LAWRENCEVILLE - In what demographers consider a blink of an eye, Gwinnett County has gone from a "lily white" county to one of the most diverse in the nation.
An influx of foreign-born residents has helped drive that change - so much so that one in five people living here in 2003 were born outside the United States, according to the Census Bureau.
Romanians, Laotians, Cubans, Nigerians, Mexicans, Filipinos and a host of other nationalities have made Gwinnett County home in such numbers that one think tank has even labeled the county a "mini Ellis Island."
The new residents come seeking a better life, and they are drawn by the same things that have brought people to Gwinnett County since the 1970s: affordable housing, jobs and good schools.
It also doesn't hurt that the county now has several large ethnic communities, with stores, restaurants and newspapers that can help them stay in touch with their roots while putting down new ones.
Not all, though, come from overseas. In many instances Korean-Americans and other ethnic minorities are relocating to metro Atlanta and Gwinnett County from other large cities, like Los Angeles and New York City, where they have lived for years if not decades.
"One guy I met from L.A. said, 'This is pretty much heaven,'" said Jin Ho Chung, a Korean-American developer working in Gwinnett County.
The man, Chung said, was referring to the lower cost of living here and the ability to get more home for his dollar.
About 70 percent of the Koreans moving to Gwinnett come from elsewhere in the U.S., while the rest are immigrating from Korea, estimated Eugene Lee, head reporter for The Donga Daily News, a metro Atlanta newspaper.
Parthiv Parekh, editor of Khabar, an Asian-Indian community magazine based in Norcross, said "real estate values and good schools" bring Indians to Gwinnett County.
However, the Indian community itself is a big draw, he said.
"A certain amount of congregation brings a comfort level," Parekh said. "After you get enough grocery stores and restaurants and places to worship and people, that draws more people. It's like you are the hub."

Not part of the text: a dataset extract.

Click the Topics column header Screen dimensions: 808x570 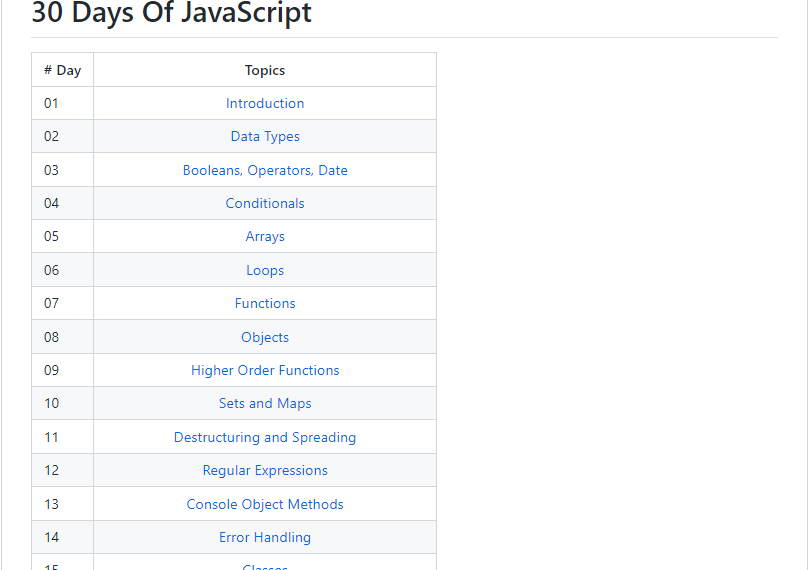click(265, 70)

Parekh, though, said Indian-Americans are less concentrated than other ethnic minorities and have spread more evenly throughout metro Atlanta - an observation backed by data from the Atlanta Regional Commission.
Indians coming to Gwinnett are typically relocating from elsewhere in the U.S., Parekh said.
Only the influx of immigrants and settlers to Gwinnett County in the 1800s when it was still a frontier land can compare to the inflow of foreign-born people now, according to a county report issued in 1997.
According to the Census Bureau, one in four Gwinnett residents speaks a language other than English at home, and 13 percent of the county population speaks Spanish at home.
Overall, Hispanics make up the largest ethnic minority in Gwinnett County, followed by Asians. In 2000, Hispanics represented 10 percent of the population, or 64,137 people, while Asians comprised 7 percent of the population, or 45,993 people, according to the Census Bureau.
By July 2002, an estimated 87,000 Hispanics lived in Gwinnett, giving it the largest Hispanic population in Georgia, according to the other Census Bureau numbers.
The hundreds of homes built in Gwinnett each year and other construction activity have lured Hispanic immigrants in search of work.
Bart Lewis, the Atlanta Regional Commission's research chief, said construction jobs are probably the biggest draw.
"Hispanics have very much been a basic source of labor for the construction sector," Lewis said.
For immigrants, word of mouth is most likely how they hear about Gwinnett County, said University of Georgia demographer Douglas Bachtel.
"It doesn't matter if it's someone from south Georgia or the Midwest or Ireland or Bosnia," Bachtel said. "People write or e-mail or telephone home and say, 'Hey, I moved to this place and it's pretty cool and you can stay with us until we get you situated.'
"That is how migration has occurred ever since it started."
But not everybody has what it takes to pick up and move to a new country.
"That is the beauty of migration - not everybody does it," Bachtel said.
"I like to say immigrants have more pizzazz. There is something different about them. They tend to be more driven and they are looking for new lives for themselves and their kids.
"They are likely entrepreneurs and hard workers, and those are the exact types of people you want in your community.
"They're a community economic development tool. They relocate and then they open a business or a restaurant and buy a house.
"It's like the history of America, and that's why we are the greatest country in the world."
Although the increasing cultural diversity might present short-term challenges for Gwinnett, it will benefit the county in the long run, said Gwinnett Planning Division Director Steve Logan.
"In my opinion it is going to give Gwinnett a very unique opportunity," Logan said.
"There is going to be a tremendous amount of vitality and creativity that comes out of these ethnic groups, just as there has been with other ethnic groups that came to this country, whether they were German, Irish or whatever.
"We're basically all immigrants or sons of immigrants."